As they say, girls rule, boys drool.

The story, you’ll be happy to know, has a happy ending. Ferland turned to crowd-funding on Indiegogo.com to replace the missing money. At this writing, the tally stands just north of a quarter-million dollars. But the money raised is less impressive than the example set.

One need not be unsympathetic to transgender people to empathize with those who feel the world is becoming an ever more confusing place. Where homosexuality once seemed the last frontier of sexual identity in terms of public acceptance, we now find ourselves grappling with the needs and demands of the transgender community, those who feel they were born with the wrong gender characteristics — and who take steps, whether surgical, cosmetic or cultural, to rectify the error.

How do the rest of us relate to that population? How do we accommodate them? What public restrooms do they use?

These are not easy or inconsequential questions and it is understandable that some of us find them difficult. What is not at all understandable is the impulse to handle difficult questions by segregating those who make them necessary behind barbed wire of social rejection: You can’t do this, you can’t join that, you can’t go here, you can’t participate there.
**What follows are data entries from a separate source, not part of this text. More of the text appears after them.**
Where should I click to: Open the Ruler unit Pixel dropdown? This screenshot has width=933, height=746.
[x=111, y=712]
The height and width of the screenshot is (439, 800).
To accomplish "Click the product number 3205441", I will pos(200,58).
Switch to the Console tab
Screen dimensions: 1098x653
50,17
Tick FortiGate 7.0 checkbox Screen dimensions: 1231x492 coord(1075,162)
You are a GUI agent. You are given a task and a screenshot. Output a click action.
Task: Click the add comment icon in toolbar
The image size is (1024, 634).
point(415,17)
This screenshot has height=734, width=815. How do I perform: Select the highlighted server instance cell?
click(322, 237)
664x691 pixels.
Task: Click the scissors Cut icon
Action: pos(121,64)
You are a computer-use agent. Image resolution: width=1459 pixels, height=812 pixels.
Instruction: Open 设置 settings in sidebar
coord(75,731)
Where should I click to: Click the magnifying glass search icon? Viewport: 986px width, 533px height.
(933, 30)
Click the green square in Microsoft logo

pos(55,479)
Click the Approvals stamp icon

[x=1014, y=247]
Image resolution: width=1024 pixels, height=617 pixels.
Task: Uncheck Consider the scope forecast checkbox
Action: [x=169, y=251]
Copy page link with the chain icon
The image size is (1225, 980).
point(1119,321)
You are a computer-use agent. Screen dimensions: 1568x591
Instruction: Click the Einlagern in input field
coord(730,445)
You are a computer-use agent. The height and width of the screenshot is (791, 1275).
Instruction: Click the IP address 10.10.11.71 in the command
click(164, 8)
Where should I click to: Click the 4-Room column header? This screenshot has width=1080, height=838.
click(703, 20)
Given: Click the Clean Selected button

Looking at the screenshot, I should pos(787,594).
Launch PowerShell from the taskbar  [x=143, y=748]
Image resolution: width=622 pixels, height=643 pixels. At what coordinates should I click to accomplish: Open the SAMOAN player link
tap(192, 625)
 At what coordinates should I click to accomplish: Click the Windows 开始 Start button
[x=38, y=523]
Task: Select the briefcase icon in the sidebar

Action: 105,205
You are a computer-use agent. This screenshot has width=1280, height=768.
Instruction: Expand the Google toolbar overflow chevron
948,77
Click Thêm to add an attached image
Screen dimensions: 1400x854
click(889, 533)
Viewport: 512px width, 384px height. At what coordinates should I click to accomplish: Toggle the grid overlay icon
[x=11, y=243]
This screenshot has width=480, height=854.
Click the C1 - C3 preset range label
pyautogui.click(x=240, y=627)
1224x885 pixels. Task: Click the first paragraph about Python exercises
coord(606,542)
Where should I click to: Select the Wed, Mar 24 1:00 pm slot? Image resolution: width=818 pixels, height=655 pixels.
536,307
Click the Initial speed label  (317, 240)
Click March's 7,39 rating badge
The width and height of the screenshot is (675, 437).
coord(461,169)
It is a tactic that has been tried repeatedly, tried by coercion of custom, force of law and threat of violence. When in all of the grand sweep of time has it ever worked? When has the marginalized group ever sat contentedly behind barbed wire without demanding, and fighting for, change? When have the people who imprisoned them there ever been vindicated by history?

Never. The trend of humanity is always toward more freedom and more inclusion for more people.

In rejecting what amounted to a $100,000 bribe, Megan Ferland implicitly recognized this. If the path she chose was more uncertain financially and more difficult socially, it was also gutsy and heartening — a powerful defense of essential human dignity.

Thank heaven for little girls? Maurice Chevalier didn’t know the half of it.